All material is copyright: James H. Marlett

"Since a couple of folks asked to hear about the Kenz and Leslie High
Altitude Flathead/Inline Nationals and since there isn't much other
chatter, I'll do a series of modest length reports. If anyone has comments,
questions, or corrections, please feel free to post.

First off, what is it? This is primarily a drag race featuring flatheads
and inline powered cars. Since I don't have as much interest in the inline
part and it is off topic, I'll concentrate on the flathead portion.

It is billed as the largest flathead and inline event in the country and by
extension, I would say the world. The three day event  is held annually
over the Fourth of July weekend at Bandimere Speedway just outside of
Denver, Colorado. Friday and Saturday are for time trials (and socializing)
and Sunday is the official race. Sunday there was also a pretty good sized
car show which was not restricted to flatheads, but had its fair share.

The flathead classes were Unlimited Flathead (nitro, blowers, overhead
conversions like Arduns, multiple engines - virtually anything, running
"heads up"), Competition Fuel (injected nitro burning cars running "heads
up"), Competition Gas (a bracket class using gas or alcohol fuel running
13.99 or quicker), and Hot Rod (a bracket class 14.00 sec. or slower).

It was a great event. Rick Schnell's supercharged nitro-burning flathead
dragster turned what many thought was probably the best e.t. ever recorded
for a flathead: 8.24 @ 167.75 mph. That was at Bandimere's altitude and in
90 degree temperatures. Speculation was that it would translate to a 7
second run at sea level. Needless to say, he won the unlimited class. I'd
sure like to hear about any further exploits of this car.

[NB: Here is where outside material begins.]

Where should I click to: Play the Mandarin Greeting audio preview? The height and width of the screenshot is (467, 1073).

Bob "Whitey" McDonald won flathead fuel running 9.30s and 9.40s in the 140s
all weekend in his Hilborn injected dragster. Charlie Overfelt won
competition gas in his beautiful blown altered. Joe Abbin won Hot Rod with
his absolutely gorgeous bright orange '34 Ford Tudor powered by a blown

Other notable racers were "Unsprung" Snyder and John "Mr. Flathead"
Bradley. The restored (or amazingly well preserved) 1950's vintage Kenz and
Leslie dragster made some runs too.

Enough for report number one.

Jim Marlett

Report #2

Again, my disclaimer - this is not guaranteed to be error free. If you
catch a mistake, let me know. Questions and comments are encouraged.

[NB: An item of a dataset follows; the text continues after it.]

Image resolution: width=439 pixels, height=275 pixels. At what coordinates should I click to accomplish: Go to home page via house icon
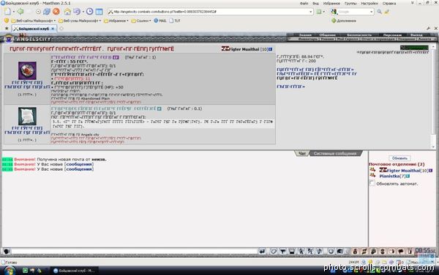67,12
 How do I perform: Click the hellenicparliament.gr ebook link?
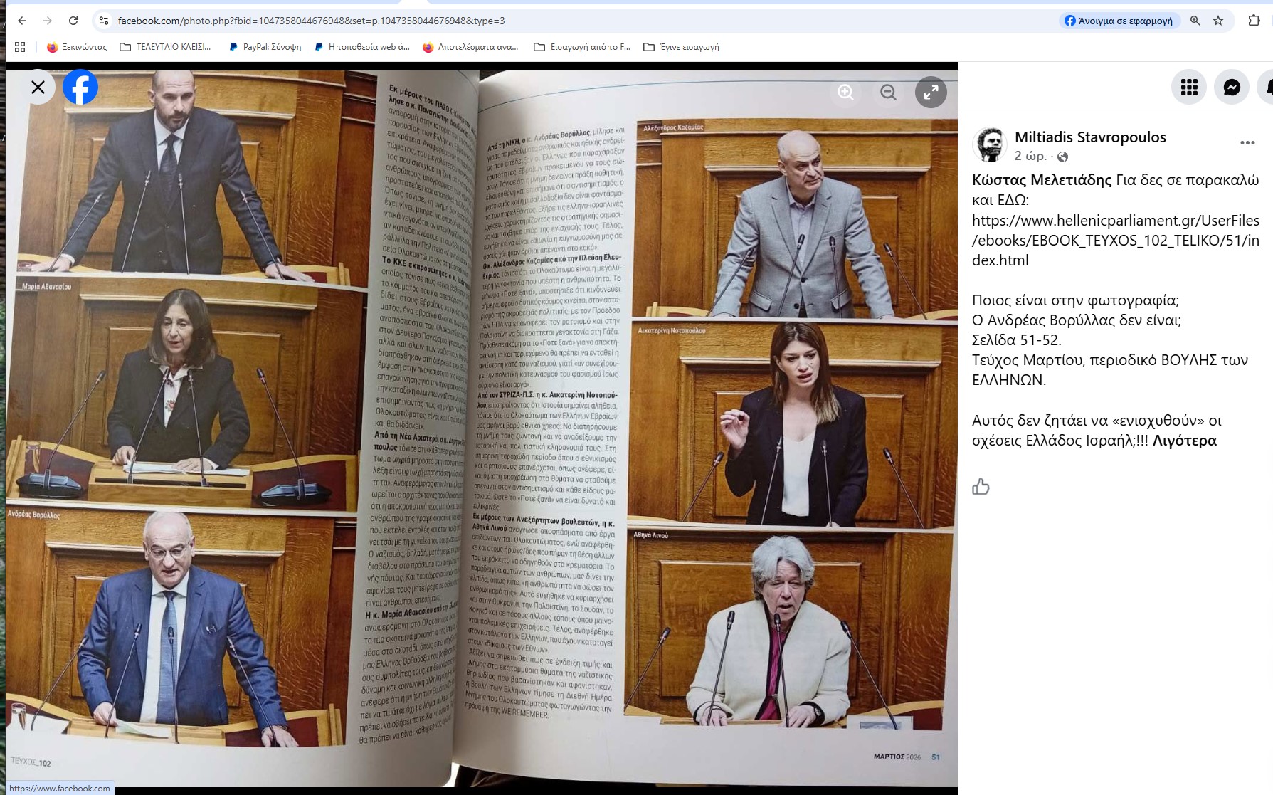tap(1116, 240)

There were about 40 flatheads/inlines racing at Denver, so I'm sure my old
brain mixed up a few cars with what they did to keep them together, but
here goes.

I was interested in bottom ends, so I made a few inquiries. I got
everything from complete girdles to claims that Ford made the mains plenty
strong and nothing was needed. I think Rick Schnell told me he was using a
girdle he made himself on his blower motor. From the outside it looked like
a King type design, but you can't really tell without X-ray vision. A
couple of the injected nitro guys said they just used Ford main bearing
caps, one saying that he thought the bar and bolt type supports did more
harm than good. So, I don't have a good answer for bottom ends. The folks
using the 180 degree crank said a billet crank doesn't flex substantially
in a flathead, so I think they may have been one of the nitro cars running
stock caps. They had a 4-bolt (aluminum?) main cap sitting on their
trailer, though.

I was amazed at how many folks made their own heads. Some were air cooled
and one seemed to be water cooled. Rick Schnell said he started out with an
unfinned flat plate, but he added a second layer of a finned plate for air
cooling. Those heads were beautiful works of art. Offenhauser heads seemed
to be the most common store bought heads, though there were examples of
just about everything I could think of. I seriously doubt that very many of
those were just bolted on without the use of a grinder. Again, that X-ray
vision would have come in handy.

Relieving vs. not relieving the block has not been resolved. Proponents
abound on both sides of that issue.

There was some talk of putting injector nozzles on the inside of the lifter
valley pointing up into intake ports rather than down from the top. The
object was better atomization into the cylinders and valve cooling. There
was a certain amount of head shaking about that one.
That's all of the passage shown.